• **WHAT THE EXERCISE ASKS**:
"agent" is the word to look for; copy each line of the listing where it occurs.
......
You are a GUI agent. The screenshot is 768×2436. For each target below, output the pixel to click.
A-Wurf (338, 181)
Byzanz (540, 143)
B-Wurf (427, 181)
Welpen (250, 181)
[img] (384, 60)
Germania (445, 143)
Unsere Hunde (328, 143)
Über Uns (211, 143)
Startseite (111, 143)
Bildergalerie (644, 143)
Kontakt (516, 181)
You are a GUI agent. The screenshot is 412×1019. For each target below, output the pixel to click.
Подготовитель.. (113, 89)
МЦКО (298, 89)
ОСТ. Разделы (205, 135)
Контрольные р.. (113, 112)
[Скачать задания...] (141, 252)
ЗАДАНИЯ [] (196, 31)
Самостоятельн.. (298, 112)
......
• **TASK RESULT**:
You are a GUI agent. The screenshot is 768×2436. For each target below, output the pixel to click.
You are a GUI agent. The screenshot is 412×1019. For each target below, output the pixel to click.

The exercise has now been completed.